A verdade é que o direito, santidade e igualdade da propriedade é igual à santidade e à igualdade dos cortes e da austeridade. Toda a propriedade é igual, só que há propriedades que são mais iguais que as outras. E se a propriedade de quem trabalha é absolutamente posta em causa pela austeridade, cortes, privatizações e nacionalizações fraudulentas, apenas a propriedade dos grandes proprietários é sacrossanta. Por isso após a nacionalização do Bankia, o mesmo voltará a mãos privadas. Por isso, por todo o mundo, depois dos bancos serem salvos com o dinheiro dos impostos, os mesmos recusaram-se a salvar os seus salvadores. Porque a sua propriedade é mais importante que a nossa. Por isso os serviços públicos, propriedade pública, são vendidos a preços de saldo. Porque a propriedade de quem trabalha não tem o mesmo valor da propriedade de quem explora. Por isso os cortes nos salários não serão desfeitos, nem as pensões restauradas, nem os serviços públicos voltarão às mãos públicas antes de se colocar em questão a propriedade. O que aconteceu na Andaluzia é mais um passo nesse sentido. E por isso alguns dos envolvidos na acção foram identificados, presos, acusados e até ameaçados de morte. No total são sete os detidos, acusados de roubo e coacção. Foram detidos em vários municípios diferentes. Na 4ª feira após a acção a polícia expulsou os activistas da propriedade ocupada. Garantiram que voltariam. A sua atitude é um desafio permanente que não poderá no entanto ser desfeita pela sua detenção. Plantaram uma semente, que foi adubada pelas políticas sociais de Rajoy, de cortes, austeridade e miséria para todo o país e em particular a Andaluzia. No entanto já estão a ser organizadas marchas pela região, com ocupação de bancos, centros comerciais e casas desocupadas para quem perdeu a casa. 

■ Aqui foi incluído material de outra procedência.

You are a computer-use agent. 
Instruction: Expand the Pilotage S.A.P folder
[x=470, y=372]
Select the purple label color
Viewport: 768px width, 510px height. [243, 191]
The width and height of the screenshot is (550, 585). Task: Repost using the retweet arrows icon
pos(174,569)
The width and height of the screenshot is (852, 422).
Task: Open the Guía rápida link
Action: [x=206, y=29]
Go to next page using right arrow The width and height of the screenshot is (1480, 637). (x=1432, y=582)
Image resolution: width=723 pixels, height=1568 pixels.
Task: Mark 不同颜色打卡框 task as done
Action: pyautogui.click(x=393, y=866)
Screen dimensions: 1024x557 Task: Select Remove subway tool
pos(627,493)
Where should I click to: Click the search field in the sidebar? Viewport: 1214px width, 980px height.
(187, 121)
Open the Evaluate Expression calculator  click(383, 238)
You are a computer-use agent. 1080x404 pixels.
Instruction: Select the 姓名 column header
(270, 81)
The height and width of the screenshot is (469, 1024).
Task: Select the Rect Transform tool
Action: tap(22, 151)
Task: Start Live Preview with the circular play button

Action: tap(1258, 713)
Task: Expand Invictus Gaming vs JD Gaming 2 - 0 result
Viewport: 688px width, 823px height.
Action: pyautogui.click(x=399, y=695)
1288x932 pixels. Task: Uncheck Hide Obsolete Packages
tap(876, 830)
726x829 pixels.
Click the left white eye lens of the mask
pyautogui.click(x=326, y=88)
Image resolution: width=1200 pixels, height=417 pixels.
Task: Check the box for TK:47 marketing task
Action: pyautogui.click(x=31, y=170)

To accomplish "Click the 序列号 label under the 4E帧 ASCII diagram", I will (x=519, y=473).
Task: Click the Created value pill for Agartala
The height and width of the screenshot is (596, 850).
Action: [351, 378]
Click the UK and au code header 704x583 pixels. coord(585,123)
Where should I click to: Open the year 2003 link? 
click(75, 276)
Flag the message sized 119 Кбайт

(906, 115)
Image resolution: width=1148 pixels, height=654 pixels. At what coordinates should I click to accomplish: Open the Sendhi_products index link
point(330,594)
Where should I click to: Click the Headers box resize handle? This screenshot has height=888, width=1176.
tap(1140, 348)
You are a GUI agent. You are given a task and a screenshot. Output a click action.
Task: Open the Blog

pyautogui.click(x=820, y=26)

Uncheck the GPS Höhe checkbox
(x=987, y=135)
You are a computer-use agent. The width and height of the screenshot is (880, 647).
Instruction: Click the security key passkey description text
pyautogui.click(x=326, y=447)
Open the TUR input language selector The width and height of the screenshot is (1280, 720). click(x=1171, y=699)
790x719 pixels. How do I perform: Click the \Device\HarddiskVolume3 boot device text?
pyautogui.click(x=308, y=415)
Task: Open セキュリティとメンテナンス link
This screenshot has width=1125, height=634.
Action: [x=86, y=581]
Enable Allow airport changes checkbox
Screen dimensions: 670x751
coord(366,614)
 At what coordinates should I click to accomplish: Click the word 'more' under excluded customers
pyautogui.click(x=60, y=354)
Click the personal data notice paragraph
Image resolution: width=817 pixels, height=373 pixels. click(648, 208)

Com a miséria a grassar (o desemprego no estado espanhol ultrapassa os 24,5%; entre os jovens o desemprego chega aos 52,7%) em particular na Andaluzia, região com maior percentagem de desempregados, 32,3% (são 1,2 milhões de desempregados), é provável o surgimento de cada vez mais acções de confrontação directa que questionem princípios sacrossantos que nos têm arrastado até a esta situação. E talvez aí a “santidade” da inevitabilidade e da austeridade seja posta em causa. É a única solução para sair desta situação. Nos últimos me
ses assistimos a um aumentar da contestação em Espanha, com manifestações enormes (centenas de milhares em apoio aos mineiros das Astúrias, contra os cortes do governo e a austeridade) e defesa directa dos postos de trabalho (minas das Astúrias). A iniciativa desta semana marca mais um passo em frente no nível de conflitualidade. O governo de Mariano Rajoy continua, como o governo de Passos Coelho, a promover com cada uma das suas medidas o colapso social que se está a desenrolar e que levará uma contínua escalada na resistência à austeridade. Gordillo destaca, com ironia, que “Tal como Rajoy com as suas medidas, não gostamos do que estamos a fazer. Mas não há alternativa”.